Write out again, exactly, the lines below starting at the one with "You are a computer-use" and ending at the one with "The width and height of the screenshot is (960, 720).".

/---

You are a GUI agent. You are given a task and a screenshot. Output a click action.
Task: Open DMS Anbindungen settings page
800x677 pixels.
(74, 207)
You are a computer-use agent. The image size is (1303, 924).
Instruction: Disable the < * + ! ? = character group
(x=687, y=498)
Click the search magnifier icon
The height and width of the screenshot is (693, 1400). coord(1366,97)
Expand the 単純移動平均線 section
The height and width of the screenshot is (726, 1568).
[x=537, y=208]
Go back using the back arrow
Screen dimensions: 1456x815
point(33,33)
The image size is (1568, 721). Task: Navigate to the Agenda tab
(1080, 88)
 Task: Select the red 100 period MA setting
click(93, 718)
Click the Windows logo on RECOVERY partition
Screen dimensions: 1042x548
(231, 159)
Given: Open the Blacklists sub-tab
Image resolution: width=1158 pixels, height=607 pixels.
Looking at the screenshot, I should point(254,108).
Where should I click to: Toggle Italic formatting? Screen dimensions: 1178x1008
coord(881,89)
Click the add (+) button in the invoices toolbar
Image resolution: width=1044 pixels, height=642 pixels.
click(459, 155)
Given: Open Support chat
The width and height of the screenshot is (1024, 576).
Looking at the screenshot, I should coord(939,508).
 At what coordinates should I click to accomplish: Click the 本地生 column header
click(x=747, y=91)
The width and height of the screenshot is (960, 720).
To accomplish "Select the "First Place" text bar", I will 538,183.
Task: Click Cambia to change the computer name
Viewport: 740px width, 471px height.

\---

- _Result_
You are a computer-use agent. The image size is (1303, 924).
Instruction: Disable the < * + ! ? = character group
(x=687, y=498)
Click the search magnifier icon
The height and width of the screenshot is (693, 1400). coord(1366,97)
Expand the 単純移動平均線 section
The height and width of the screenshot is (726, 1568).
[x=537, y=208]
Go back using the back arrow
Screen dimensions: 1456x815
point(33,33)
The image size is (1568, 721). Task: Navigate to the Agenda tab
(1080, 88)
 Task: Select the red 100 period MA setting
click(93, 718)
Click the Windows logo on RECOVERY partition
Screen dimensions: 1042x548
(231, 159)
Given: Open the Blacklists sub-tab
Image resolution: width=1158 pixels, height=607 pixels.
Looking at the screenshot, I should point(254,108).
Where should I click to: Toggle Italic formatting? Screen dimensions: 1178x1008
coord(881,89)
Click the add (+) button in the invoices toolbar
Image resolution: width=1044 pixels, height=642 pixels.
click(459, 155)
Given: Open Support chat
The width and height of the screenshot is (1024, 576).
Looking at the screenshot, I should coord(939,508).
 At what coordinates should I click to accomplish: Click the 本地生 column header
click(x=747, y=91)
The width and height of the screenshot is (960, 720).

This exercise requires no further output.